Of course, encoded as ASCII text, that would be about 12 terabytes of numbers. I don't have nearly that much disk space. Or time. But the downloads are broken up into nice 100,000,000 digit chunks. I downloaded the first one, used Excel to strip out the line numbers, and used TextEdit to search through it. (Because, while Excel will handle 1,000,000 rows, that's literally all it will handle, and it gets dog slow and uses 2 GBs of RAM.)

Of course, I had to make a pie chart.


Big surprise, eh? Each of the 10 decimal digits occurs approximately the same number of times.

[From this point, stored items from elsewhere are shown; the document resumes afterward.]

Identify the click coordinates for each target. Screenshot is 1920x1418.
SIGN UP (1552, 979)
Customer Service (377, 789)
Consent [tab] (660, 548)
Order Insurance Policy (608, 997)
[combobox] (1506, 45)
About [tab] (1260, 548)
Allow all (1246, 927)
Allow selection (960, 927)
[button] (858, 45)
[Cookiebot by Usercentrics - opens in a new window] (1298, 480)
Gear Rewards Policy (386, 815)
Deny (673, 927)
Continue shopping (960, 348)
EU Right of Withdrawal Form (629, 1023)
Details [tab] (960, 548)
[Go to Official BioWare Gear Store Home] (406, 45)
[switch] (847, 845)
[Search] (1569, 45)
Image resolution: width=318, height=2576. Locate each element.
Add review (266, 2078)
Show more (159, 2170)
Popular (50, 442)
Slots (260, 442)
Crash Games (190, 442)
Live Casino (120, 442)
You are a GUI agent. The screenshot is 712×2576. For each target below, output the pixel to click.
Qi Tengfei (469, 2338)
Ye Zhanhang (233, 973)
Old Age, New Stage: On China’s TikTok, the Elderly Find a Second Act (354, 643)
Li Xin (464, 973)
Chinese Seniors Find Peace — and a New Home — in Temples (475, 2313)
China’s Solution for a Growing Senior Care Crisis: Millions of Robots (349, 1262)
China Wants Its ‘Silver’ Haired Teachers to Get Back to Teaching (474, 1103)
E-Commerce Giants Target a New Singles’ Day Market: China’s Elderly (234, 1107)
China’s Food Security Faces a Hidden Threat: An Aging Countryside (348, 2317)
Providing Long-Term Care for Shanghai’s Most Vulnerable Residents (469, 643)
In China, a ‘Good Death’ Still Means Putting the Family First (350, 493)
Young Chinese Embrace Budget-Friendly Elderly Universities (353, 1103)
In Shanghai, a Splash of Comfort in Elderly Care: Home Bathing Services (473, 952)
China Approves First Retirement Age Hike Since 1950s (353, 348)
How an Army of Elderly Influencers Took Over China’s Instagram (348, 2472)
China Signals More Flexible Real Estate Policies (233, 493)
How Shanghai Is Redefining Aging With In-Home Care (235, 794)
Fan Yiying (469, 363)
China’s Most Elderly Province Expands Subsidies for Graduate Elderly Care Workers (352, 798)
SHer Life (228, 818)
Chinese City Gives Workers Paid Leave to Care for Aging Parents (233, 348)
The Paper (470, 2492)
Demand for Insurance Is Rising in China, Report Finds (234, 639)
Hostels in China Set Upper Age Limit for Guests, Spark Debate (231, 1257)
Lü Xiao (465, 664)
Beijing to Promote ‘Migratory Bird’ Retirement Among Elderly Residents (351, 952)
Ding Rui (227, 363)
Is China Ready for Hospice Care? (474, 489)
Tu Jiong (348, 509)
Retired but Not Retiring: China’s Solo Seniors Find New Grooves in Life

However, it's not exactly the same number of times.

Poor 5. So left out.

It turns out that for multiple digit numbers, their frequency depends on their length. (I know. Duh.)


So, if you're looking for your phone number in the first 100 million digits of pi, it's almost guaranteed to be there—if you leave off the area code. If you write your birthday with 7 or fewer digits, it's in there. If you use the standard eight—well, mine's not there.

You're really lucky if your entire ten-digit phone number is in the first 100 million digits of pi. There are people in my area whose phone numbers are. Maybe I should call and wish them a happy Pi Day.